Thursday, October 13, 2022

Today’s Russian Pensioners were Yeltsin Voters 30 Years Ago, Makarkin Says

Paul Goble

            Staunton, Oct. 11 – Russians who are now in their 60s and 70s were, thirty years ago, supporters of Boris Yeltsin and many of the reforms of the end of Soviet times, Aleksey Makarkin says. They were not the died in the wool Soviet citizens that many people now assume they were on the basis of what they are today.

            In fact, the Moscow analyst says, there has been a significant evolution in the views of the older generation, one that reflects both disappointment that the changes of the early 1990s did not lead to a better life for them, one that they saw as a return to normal but with a higher standard of living (kasparov.ru/material.php?id=63457B981779F).

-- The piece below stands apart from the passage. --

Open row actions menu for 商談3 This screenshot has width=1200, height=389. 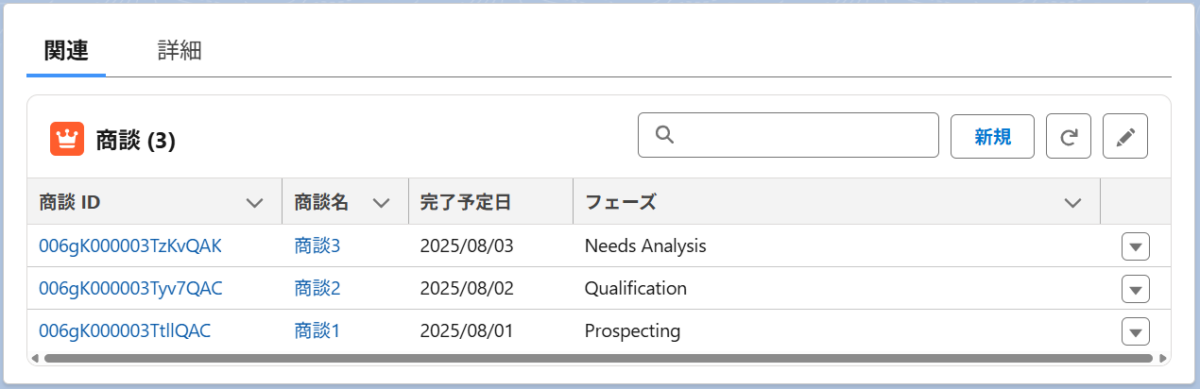coord(1135,246)
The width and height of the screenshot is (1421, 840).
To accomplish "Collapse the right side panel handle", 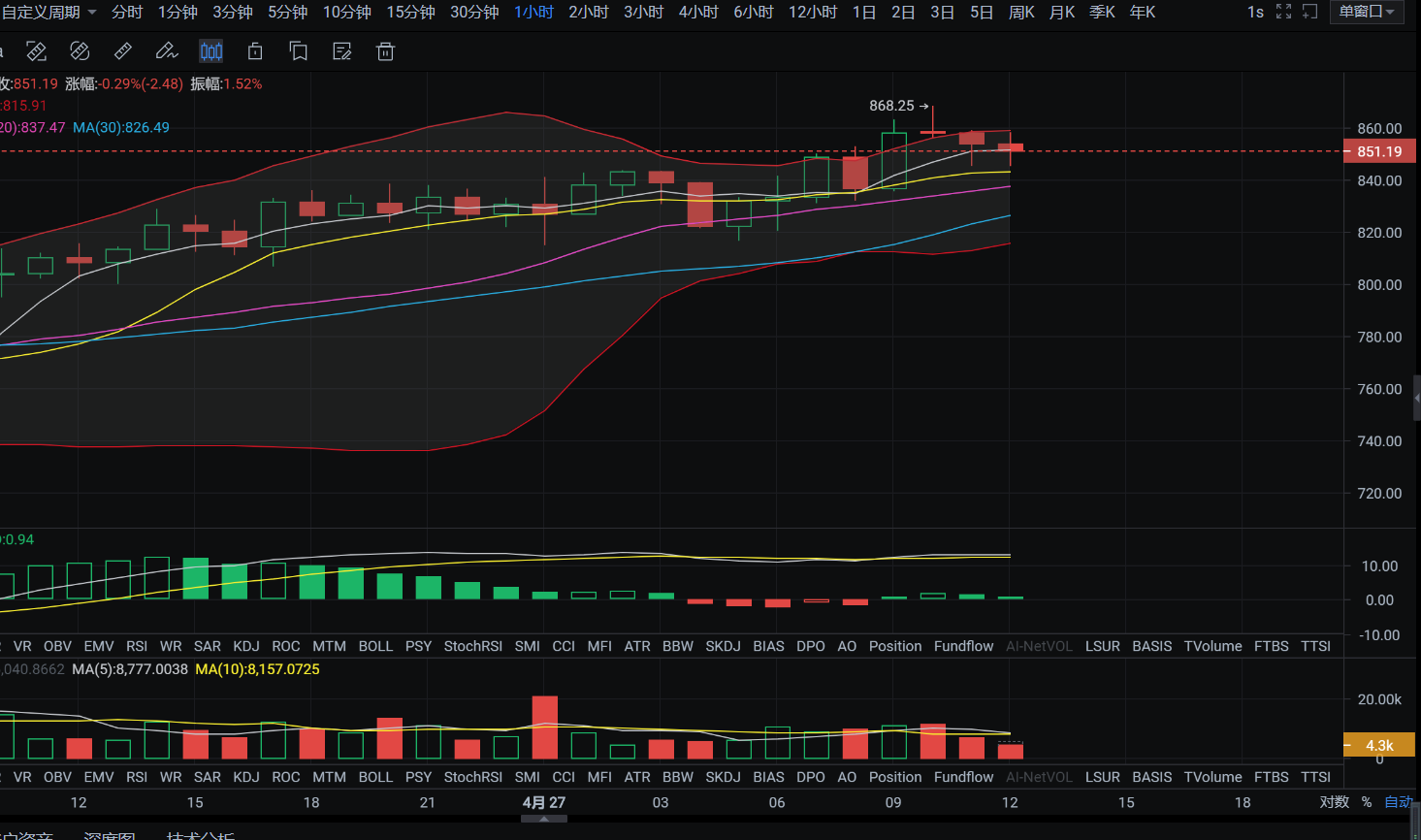I will tap(1416, 398).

            Instead, many of them faced a continuing decline in their standard of living; and so they have reacted with a kind of repentance before their parents and grandparents who at least improved things for them. Now, they see no hope and aren’t the pro-reform voters they were when they were in their 30s and 40s.

            Their psychology, Makarkin argues, remains rooted in the industrial world and so they have not viewed changes and improvements in the banking sector or information technology as important because they are not impressed with them the way many expect them to be. Those things don’t affect them directly.

            Instead, they focus on what they have lost, the industrial and Soviet civilization of the post-war years, an era when factories were opening rather than as now closing. And because of their experiences, they now see the last decades of Soviet power in a positive way and the post-Soviet ones negatively.

            Russian pensioners are thus not what they always were but what they have become because of these experiences, a pattern that few talk about when they discuss generational change in Russia but an aspect of that which may prove more important than many tend to assume, the analyst concludes.